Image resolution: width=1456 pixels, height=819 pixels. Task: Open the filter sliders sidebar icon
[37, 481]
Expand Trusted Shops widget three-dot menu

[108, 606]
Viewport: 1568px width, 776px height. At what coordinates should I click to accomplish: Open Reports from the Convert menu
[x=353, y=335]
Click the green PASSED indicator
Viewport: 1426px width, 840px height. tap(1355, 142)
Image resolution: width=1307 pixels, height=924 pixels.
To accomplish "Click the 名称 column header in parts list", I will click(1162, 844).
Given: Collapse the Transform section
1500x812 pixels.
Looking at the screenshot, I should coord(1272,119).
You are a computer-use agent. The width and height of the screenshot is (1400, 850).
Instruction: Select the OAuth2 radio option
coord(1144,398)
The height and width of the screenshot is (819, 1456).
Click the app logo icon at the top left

• _Problem description_
Only the lines above starting at the line that holds "Viewport: 1568px width, 776px" and ending at the line that holds "The height and" are to be repeated, exactly and in full.

• _Answer section_
Viewport: 1568px width, 776px height. At what coordinates should I click to accomplish: Open Reports from the Convert menu
[x=353, y=335]
Click the green PASSED indicator
Viewport: 1426px width, 840px height. tap(1355, 142)
Image resolution: width=1307 pixels, height=924 pixels.
To accomplish "Click the 名称 column header in parts list", I will click(1162, 844).
Given: Collapse the Transform section
1500x812 pixels.
Looking at the screenshot, I should coord(1272,119).
You are a computer-use agent. The width and height of the screenshot is (1400, 850).
Instruction: Select the OAuth2 radio option
coord(1144,398)
The height and width of the screenshot is (819, 1456).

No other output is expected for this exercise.